Obstacles complicate possible makeover of city’s Main Street

Preliminary information about a makeover for Main Street left members of the Hillsboro City Council facing as many challenges as solutions about the project’s feasibility.

City Engineer Bob Previtera of Reiss & Goodness was on hand at the council’s regular Aug. 7 meeting to present initial cost estimates for the project, which included improvements on Main Street from D to Third streets, plus improvements for one block both east and west of Main on Grand and one block west of Main on First Street past the new post office.

An estimated $1.107 million would be needed to complete the project in a way Previtera felt would solve the street-surface and drainage issues that prompted the council to explore their options in the first place.

A scaled-down version of the project that would resurface the designated streets but with minimal curb-and-gutter replacement and drainage improvements was estimated to cost $675,000.

Anticipating the city could not afford the entire project at once, Previtera divided it into six sections and outlined the costs and challenges of each one.

“This will not be a simple overlay project like we did on D Street,” he said.

That became most apparent when discussion focused on Section 2 of the project, the 100 block of North and South Main streets.

The two-block area in the heart of Hillsboro’s business district is the most needy, according to the mayor and council, the most expensive to redo, according to Previtera, and the most logistically challenging to pull off, according to everyone involved in the discussion.

The cost of reconstructing the two blocks or so from A Street to about 50 feet north of the new post office-including replacing curb-and-gutters, reducing the center crown, and redoing some sidewalks-was estimated at $405,000.

Beyond the significant cost was the possibility of significant inconvenience to downtown businesses. Because of the thoroughness of the makeover, Previtera said the two-block project would likely require a 60-to-90-day contract.

“That’s what scares the daylights out of me,” said Councilor Wendell Dirks, expressing the sentiments of the others, too. “We’d put some businesses under if we kept Main Street closed that long.”

The council discussed a variety of options, including closing only one side of the street at a time, doing that part of the project in smaller increments, or settling for a more superficial resurfacing job that would leave the curb-and-guttering alone but at least attempt to reduce the steep crown that currently exists on those two blocks.

Previtera said he was told that five inches of asphalt has accumulated through the years over the original brick street. If so, the crown could be reduced simply by removing several inches of the asphalt toward the peak.

In the end, the council decided it would need more information before making a decision, including drilling core samples to find out for sure how much asphalt cover the bricks .
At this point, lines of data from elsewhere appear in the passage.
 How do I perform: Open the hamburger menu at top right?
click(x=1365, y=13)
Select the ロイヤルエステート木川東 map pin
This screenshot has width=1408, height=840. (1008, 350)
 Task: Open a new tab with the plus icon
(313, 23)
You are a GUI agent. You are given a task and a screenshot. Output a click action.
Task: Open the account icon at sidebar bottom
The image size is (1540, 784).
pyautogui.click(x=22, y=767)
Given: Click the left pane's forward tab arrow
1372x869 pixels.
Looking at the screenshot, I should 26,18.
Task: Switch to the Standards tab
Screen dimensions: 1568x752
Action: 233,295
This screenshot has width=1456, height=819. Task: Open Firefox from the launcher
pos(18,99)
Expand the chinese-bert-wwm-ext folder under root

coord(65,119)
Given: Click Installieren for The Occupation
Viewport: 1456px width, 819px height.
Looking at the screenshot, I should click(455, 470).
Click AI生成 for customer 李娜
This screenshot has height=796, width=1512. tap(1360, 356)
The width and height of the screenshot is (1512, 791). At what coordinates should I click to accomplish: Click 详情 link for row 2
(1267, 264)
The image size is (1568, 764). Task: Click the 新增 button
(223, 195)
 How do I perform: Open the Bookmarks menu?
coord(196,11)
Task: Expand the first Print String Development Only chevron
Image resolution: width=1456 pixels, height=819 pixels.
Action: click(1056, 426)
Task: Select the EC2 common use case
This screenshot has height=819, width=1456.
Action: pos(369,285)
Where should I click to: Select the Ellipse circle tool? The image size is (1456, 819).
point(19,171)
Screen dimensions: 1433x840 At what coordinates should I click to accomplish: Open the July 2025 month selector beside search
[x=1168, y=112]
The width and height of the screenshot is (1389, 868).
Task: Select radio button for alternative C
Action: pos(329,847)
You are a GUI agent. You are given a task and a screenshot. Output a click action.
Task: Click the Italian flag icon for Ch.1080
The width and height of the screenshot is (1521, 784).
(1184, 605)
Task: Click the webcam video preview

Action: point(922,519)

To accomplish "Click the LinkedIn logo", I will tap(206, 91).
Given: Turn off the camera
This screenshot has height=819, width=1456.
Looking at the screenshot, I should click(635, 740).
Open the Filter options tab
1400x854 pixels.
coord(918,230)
The issue was to be discussed again at the council’s Aug. 14 special meeting.

“I think we all know something needs to be done,” Mayor Delores Dalke said. “Main Street is terrible and it’s getting worse.”

In other business, the council:

— accepted Mayor Delores Dalke’s recommendation to appoint Ben Steketee as fire chief for the Hillsboro, effective Aug. 16. He will succeed Wayne Lowry, who is retiring after 38 years with the department and 26 years as fire chief.

“I appreciate that you have the confidence to appoint me,” said Steketee, who has been a volunteer firefighter for Hillsboro for the past four years.

— approved the “City of Hillsboro, Kansas, Citizen Participation Plan,” which outlines the way the city intends to encourage citizen participation, particularly by low and moderate-income persons who reside in areas where the city’s $270,000 block grant are proposed to be used.

— accepted ordinances 1048 and 1049 which adopt the “2001 Uniform Public Offense Code for Kansas Cities” and the “2001 Standard Traffic Ordinance for Kansas Cities,” respectively, for use by the City of Hillsboro.

— approved Resolution No. 2001-08, which sets a public hearing to hear comments about a tax-emption request for property owned by Container Services for 6 p.m., Aug. 21.

— voted to opt out of the Clean Drinking Water fee proposed by the Kansas Water Office and the Department of Revenue. Instead of initiating a fee of three cents per 1,000 gallons of water sold at retail, the city will continue to pay sales and compensation-use taxes on taxable purchase of property and services.

— agreed to schedule bid-letting for an overlay project at the city airport for 2 p.m., Sept. 4. The project would include a four-inch overlay over the runway with appropriate painting of stripes and lettering. The council also heard of plans for new lighting at the airport.

— heard from City Administrator Steven Garrett that final damage estimates from the recent fire at the city’s maintenance shed won’t be known until a more complete inventory is compiled. The council also discussed options for replacing lost vehicles in the electrical department, but made no decisions.

— heard from Garrett a preliminary proposal that would grant some sick-leave days for employees in their first year of employment with the city. Council members had mixed opinions about the proposal and recalled incidents when sick-leave policies have been abused by employees in the past and present.

“I’d say it’s part of my job that we don’t get snookered too often,” Garrett said.

The council will consider the matter again at a future meeting.